| STATED PROBLEM |
Please collect every line below that contains the word "arrow" and copy each one in full.

| DATA LISTING |
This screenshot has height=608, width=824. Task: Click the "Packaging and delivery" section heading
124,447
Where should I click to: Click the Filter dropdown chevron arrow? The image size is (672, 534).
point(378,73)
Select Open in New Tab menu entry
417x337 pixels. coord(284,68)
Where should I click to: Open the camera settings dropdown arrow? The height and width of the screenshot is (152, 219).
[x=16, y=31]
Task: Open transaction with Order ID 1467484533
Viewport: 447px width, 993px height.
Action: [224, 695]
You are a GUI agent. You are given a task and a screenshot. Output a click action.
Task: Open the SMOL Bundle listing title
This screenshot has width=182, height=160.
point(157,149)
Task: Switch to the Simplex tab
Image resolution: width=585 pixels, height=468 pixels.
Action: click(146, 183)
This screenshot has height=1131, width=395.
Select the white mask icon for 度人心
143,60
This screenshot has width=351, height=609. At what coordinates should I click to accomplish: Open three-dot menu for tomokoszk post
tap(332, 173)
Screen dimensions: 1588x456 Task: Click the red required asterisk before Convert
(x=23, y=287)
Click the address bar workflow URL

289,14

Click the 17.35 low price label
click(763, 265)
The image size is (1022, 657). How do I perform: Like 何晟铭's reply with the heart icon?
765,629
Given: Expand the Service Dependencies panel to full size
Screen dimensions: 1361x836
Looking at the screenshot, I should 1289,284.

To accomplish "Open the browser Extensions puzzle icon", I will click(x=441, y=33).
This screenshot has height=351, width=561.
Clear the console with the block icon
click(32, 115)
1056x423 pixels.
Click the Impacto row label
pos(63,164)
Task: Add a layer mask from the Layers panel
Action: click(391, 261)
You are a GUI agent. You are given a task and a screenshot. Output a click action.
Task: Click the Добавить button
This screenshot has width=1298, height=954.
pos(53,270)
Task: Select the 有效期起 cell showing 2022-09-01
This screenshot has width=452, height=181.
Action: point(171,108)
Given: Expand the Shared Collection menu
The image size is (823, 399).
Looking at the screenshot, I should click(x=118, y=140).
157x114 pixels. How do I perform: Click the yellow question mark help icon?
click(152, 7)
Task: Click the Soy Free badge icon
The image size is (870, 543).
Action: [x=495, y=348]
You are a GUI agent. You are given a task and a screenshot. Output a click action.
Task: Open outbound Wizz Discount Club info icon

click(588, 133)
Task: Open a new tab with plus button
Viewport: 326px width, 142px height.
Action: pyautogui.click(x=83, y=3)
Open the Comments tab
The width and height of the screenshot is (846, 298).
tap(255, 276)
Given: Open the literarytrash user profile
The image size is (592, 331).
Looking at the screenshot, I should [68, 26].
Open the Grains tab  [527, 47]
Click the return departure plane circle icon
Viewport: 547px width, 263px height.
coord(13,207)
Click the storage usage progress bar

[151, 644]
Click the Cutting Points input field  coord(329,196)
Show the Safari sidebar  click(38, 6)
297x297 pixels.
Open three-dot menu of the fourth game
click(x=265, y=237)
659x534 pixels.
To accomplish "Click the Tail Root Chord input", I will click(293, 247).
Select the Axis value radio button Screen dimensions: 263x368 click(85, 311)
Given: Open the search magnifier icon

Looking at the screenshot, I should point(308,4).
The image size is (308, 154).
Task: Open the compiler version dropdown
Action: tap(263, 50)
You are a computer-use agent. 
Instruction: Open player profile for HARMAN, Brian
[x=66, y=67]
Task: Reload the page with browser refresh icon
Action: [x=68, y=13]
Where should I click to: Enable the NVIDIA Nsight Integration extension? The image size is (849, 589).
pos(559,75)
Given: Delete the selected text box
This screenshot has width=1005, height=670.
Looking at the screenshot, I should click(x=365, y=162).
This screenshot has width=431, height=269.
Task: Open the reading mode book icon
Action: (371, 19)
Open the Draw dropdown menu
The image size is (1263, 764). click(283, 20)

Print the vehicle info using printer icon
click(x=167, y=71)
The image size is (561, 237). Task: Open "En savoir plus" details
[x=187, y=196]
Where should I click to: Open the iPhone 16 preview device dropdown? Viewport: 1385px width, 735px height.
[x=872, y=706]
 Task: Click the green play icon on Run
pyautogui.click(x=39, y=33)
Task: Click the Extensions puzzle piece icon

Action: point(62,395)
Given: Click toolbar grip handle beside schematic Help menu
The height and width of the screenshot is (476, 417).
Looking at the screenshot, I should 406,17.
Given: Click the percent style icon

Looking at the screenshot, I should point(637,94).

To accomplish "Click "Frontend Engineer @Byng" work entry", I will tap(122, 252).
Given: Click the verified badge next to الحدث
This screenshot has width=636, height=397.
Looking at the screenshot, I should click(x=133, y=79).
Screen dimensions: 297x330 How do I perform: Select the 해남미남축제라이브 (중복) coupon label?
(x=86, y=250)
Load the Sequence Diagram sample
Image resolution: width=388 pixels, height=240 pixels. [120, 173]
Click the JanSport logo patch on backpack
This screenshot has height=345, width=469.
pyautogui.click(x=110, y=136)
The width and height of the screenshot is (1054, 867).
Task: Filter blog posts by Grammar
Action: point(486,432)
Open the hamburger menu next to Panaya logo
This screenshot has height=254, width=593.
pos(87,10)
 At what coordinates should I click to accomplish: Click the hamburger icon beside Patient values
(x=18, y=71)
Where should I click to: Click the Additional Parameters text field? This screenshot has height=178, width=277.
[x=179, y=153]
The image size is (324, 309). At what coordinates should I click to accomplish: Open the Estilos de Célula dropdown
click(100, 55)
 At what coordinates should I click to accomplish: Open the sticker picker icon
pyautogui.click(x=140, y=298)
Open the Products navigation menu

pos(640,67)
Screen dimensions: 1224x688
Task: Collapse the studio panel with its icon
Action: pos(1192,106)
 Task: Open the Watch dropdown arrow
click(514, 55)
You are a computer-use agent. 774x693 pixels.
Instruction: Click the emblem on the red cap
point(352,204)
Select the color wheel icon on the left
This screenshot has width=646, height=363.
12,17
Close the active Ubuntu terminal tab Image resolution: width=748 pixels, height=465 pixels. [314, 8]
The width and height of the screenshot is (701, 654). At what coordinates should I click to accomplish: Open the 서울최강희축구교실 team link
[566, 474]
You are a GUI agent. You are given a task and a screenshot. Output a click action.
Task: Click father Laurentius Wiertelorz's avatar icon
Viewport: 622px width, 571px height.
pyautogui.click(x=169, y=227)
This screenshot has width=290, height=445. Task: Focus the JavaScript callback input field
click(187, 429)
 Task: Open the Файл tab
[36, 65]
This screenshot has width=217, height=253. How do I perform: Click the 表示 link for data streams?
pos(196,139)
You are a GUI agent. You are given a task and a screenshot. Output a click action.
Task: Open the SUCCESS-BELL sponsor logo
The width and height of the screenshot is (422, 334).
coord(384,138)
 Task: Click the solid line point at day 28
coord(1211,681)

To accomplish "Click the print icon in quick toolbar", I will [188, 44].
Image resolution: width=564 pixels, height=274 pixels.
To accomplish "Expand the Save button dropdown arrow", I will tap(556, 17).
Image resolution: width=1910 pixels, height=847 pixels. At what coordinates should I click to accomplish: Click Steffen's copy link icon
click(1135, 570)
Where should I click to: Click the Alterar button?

| EXERCISE RESPONSE |
Where should I click to: Click the Filter dropdown chevron arrow? The image size is (672, 534).
Where should I click to: Open the camera settings dropdown arrow? The height and width of the screenshot is (152, 219).
 Task: Open the Watch dropdown arrow
To accomplish "Expand the Save button dropdown arrow", I will tap(556, 17).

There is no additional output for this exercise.